In their argument in this court, each party attempts to explain precisely what is transpiring 5700 feet below the surface of Eddy County. Certainly we do not want for theories. We suffer from a plethora of theories. The theories of each party sound equally logical and reasonable and each is diametrically opposed to those of the other party. The difficulty with them is that they emanate from the lips and pens of counsel and are not bolstered by the expertise of the Commission to which we give special weight and credence (Grace v. Oil Conservation Com'n, 87 N.M. 205, 531 P.2d 939 [decided January 31, 1975]); (Rutter & Wilbanks Corporation v. Oil Conservation Com'n, 87 N.M. 286, 532 P.2d 582 [decided February 21, 1975]), nor included in its findings.

We will not attempt to traverse this bog. We are not fact finders or weighers. Rather, we consider whether, as *590 a matter of law, the action of the Commission was consistent with and within the scope of its statutory authority and whether the administrative order is supported by substantial evidence. Grace v. Oil Conservation Com'n; Rutter & Wilbanks Corporation v. Oil Conservation Com'n.

Nor will we be drawn into a discussion of how the Commission should have put on its case, if it had one.
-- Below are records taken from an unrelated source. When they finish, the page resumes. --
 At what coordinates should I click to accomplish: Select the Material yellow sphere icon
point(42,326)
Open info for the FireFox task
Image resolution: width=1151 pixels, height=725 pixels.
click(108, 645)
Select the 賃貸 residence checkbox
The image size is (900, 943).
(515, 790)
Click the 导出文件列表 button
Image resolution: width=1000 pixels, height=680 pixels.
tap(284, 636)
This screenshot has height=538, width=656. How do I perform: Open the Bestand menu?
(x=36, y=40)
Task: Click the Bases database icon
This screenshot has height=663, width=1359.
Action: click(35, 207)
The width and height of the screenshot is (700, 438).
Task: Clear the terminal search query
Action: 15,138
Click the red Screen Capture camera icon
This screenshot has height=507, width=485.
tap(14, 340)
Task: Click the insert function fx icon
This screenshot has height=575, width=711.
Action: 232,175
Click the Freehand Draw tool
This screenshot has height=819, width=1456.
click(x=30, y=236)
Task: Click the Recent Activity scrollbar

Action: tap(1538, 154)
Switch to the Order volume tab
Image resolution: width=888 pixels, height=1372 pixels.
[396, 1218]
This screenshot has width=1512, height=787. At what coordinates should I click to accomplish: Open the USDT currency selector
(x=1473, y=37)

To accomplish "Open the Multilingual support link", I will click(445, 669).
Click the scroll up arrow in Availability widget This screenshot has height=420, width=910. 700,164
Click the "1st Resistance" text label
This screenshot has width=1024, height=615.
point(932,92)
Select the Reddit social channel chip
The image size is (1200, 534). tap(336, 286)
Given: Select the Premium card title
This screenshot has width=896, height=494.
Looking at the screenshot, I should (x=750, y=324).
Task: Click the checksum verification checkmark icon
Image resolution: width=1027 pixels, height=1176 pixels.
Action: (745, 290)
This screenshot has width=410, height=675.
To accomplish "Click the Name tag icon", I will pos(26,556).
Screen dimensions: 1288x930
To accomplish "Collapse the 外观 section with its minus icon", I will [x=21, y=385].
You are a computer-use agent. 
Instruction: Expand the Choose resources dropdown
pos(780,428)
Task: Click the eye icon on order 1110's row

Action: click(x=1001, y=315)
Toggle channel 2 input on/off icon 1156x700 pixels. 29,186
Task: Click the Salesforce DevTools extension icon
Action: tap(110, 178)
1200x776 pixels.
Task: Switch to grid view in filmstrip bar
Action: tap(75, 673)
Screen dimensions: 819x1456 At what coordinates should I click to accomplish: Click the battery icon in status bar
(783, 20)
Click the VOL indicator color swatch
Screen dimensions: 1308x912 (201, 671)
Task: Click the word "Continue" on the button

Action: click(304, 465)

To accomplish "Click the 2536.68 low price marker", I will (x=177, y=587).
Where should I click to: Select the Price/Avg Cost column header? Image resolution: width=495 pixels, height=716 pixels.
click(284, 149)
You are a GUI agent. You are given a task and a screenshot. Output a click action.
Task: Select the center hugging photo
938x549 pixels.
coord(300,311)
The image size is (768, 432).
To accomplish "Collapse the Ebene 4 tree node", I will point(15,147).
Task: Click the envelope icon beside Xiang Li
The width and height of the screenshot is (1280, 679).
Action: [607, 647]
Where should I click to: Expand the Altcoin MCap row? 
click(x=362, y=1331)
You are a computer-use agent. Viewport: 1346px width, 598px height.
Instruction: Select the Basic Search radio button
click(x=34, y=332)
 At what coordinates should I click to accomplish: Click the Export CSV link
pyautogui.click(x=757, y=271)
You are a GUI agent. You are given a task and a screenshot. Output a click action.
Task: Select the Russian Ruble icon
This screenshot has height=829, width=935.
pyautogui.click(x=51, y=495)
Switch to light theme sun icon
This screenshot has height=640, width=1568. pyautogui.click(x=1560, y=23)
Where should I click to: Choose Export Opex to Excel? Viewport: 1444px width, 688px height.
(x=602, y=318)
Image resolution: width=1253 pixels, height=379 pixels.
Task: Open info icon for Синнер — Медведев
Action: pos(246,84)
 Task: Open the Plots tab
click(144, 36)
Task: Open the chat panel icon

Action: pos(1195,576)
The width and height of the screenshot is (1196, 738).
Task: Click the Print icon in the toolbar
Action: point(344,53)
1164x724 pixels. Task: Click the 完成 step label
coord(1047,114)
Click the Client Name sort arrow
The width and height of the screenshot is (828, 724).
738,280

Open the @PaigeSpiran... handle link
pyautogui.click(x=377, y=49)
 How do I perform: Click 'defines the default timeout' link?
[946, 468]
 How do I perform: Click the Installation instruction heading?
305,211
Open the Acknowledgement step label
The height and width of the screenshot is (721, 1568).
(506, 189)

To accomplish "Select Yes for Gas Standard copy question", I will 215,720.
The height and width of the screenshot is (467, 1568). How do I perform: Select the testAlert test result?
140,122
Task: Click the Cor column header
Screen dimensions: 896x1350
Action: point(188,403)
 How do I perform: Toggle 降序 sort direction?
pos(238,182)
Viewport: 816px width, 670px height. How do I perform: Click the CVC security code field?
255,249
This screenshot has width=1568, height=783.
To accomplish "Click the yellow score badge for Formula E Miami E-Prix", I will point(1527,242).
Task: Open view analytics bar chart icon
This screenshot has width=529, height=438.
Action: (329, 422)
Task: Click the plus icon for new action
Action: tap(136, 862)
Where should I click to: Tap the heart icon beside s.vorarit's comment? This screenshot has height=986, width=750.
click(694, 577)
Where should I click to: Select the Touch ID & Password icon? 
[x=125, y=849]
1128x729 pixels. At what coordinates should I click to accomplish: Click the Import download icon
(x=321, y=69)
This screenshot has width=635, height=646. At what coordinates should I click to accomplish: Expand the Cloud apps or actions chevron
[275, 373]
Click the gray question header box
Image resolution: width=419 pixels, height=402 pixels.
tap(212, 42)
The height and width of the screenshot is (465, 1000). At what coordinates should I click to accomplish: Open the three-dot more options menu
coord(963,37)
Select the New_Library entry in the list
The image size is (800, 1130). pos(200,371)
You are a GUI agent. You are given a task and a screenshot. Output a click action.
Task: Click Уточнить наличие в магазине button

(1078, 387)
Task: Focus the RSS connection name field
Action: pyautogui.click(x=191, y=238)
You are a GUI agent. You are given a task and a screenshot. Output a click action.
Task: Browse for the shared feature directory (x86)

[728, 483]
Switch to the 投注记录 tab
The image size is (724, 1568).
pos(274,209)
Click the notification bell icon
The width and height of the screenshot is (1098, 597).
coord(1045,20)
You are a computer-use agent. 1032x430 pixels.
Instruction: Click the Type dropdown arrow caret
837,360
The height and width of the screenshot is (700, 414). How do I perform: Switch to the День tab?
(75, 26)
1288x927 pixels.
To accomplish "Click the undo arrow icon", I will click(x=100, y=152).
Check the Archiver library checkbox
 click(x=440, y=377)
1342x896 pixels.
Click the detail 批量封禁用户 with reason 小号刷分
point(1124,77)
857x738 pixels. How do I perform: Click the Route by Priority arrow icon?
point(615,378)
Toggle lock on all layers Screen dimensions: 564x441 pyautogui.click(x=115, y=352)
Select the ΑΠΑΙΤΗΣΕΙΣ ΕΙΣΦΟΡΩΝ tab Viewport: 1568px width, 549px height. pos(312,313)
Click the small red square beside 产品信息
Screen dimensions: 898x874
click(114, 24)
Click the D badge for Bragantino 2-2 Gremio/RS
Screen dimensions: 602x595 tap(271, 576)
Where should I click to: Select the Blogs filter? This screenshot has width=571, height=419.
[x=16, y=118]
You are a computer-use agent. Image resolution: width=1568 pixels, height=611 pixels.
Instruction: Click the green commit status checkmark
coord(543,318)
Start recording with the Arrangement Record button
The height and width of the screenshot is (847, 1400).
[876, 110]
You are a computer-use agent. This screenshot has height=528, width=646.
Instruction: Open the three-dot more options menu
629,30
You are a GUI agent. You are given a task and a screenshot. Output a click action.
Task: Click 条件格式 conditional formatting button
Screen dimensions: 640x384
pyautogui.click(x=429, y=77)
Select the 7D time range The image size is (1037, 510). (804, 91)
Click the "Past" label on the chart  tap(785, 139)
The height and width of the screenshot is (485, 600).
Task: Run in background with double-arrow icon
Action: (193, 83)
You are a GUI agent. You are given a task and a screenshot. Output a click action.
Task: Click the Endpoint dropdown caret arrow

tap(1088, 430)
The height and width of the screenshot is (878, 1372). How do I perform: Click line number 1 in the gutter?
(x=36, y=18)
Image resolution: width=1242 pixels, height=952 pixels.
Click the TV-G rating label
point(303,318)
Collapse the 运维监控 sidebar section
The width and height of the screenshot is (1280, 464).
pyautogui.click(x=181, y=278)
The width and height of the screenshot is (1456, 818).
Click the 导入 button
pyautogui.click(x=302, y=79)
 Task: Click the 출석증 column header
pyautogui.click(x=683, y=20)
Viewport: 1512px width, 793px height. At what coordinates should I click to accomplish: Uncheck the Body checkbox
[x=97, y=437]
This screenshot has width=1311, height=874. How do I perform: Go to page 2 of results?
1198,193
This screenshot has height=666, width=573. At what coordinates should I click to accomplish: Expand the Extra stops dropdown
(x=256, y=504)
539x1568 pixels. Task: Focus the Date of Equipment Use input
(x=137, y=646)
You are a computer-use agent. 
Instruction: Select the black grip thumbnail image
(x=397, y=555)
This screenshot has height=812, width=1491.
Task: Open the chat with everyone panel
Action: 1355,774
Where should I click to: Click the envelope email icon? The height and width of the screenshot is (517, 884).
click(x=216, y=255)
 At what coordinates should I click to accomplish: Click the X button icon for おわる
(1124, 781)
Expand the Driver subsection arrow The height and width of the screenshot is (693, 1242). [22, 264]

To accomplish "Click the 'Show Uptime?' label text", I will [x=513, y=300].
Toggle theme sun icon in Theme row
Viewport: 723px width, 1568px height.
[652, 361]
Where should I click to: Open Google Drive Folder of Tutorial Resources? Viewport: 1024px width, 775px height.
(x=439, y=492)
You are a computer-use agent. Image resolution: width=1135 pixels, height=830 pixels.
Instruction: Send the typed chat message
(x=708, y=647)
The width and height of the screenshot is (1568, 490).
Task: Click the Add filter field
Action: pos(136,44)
All of the issues of this case may be resolved by simple rules, clearly stated by this court on several occasions. In cases where the sufficiency of the Commission's findings is in issue or their substantial support is questioned, after the dust of the Commission hearing has settled, the following must appear:

A. Findings of ultimate facts which are material to the issues. Such findings were characterized as "foundationary matters", "basic conclusions of fact" and "basic findings" in Continental Oil Co. v. Oil Conservation Com'n, 70 N.M. 310, 373 P.2d 809 (1962). These findings have to do with such ultimate factors as whether a common source of supply exists, the prevention of waste, the protection of correlative rights and matters relative to net drainage. Whether the ultimate findings in this case are sufficient we do not decide. Their sufficiency is not disputed by Fasken in this appeal.

B. Sufficient findings to disclose the reasoning of the Commission in reaching its ultimate findings. In Continental, it was said that although elaborate findings are not necessary, nevertheless:

"* * * Administrative findings by an expert administrative commission should be sufficiently extensive to show * * * the basis of the commission's order." Id. at 321, 373 P.2d at 816.

Such findings are utterly lacking here and reversal is thereby required. We do not have the vaguest notion of how the Commission reasoned its way to its ultimate findings. We have only the theories stated in argument of counsel which we are ill-equipped to gauge.

C. The findings must have substantial support in the record. This requirement was recently discussed and redefined in Grace, but we do not reach this question owing to the deficiencies in the findings themselves.

The summary judgments are reversed. The orders of the Commission are set aside. The cases are remanded to the Commission for the making of additional findings of fact based upon the record as it presently exists, and the entry of new orders.

It is so ordered.

McMANUS, C.J., and MARTINEZ, J., concur.